* _Task description_
Copy the data word for word, from its first line through the line that contains "(x=167, y=131)", and stop there.
# # # # #
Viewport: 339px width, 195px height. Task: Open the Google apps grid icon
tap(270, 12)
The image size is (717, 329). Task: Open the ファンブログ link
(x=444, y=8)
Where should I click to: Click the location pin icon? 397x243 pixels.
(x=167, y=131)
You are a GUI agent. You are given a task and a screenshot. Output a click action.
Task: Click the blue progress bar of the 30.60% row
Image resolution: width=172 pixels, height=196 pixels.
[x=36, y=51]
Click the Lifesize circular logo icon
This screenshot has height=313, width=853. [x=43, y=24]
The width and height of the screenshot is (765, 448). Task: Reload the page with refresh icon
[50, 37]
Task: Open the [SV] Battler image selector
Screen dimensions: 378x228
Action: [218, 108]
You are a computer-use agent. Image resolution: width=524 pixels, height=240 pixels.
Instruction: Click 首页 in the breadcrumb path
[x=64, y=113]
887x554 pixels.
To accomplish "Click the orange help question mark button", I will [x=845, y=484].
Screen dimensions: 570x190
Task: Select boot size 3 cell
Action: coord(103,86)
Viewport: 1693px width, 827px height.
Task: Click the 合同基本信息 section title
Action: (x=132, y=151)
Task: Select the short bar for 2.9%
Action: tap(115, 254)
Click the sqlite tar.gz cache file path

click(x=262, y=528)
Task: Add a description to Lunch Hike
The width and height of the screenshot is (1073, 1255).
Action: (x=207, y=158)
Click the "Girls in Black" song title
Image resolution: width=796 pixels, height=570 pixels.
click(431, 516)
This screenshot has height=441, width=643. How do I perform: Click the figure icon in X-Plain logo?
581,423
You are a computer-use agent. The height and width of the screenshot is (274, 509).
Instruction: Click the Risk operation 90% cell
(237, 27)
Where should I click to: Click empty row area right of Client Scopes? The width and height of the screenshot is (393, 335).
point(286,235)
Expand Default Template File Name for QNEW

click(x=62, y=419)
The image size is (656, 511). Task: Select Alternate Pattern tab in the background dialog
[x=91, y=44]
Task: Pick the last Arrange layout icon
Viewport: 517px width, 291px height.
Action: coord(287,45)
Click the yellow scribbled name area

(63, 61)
# # # # #
* _Written answer_
Viewport: 339px width, 195px height. Task: Open the Google apps grid icon
tap(270, 12)
The image size is (717, 329). Task: Open the ファンブログ link
(x=444, y=8)
Where should I click to: Click the location pin icon? 397x243 pixels.
(x=167, y=131)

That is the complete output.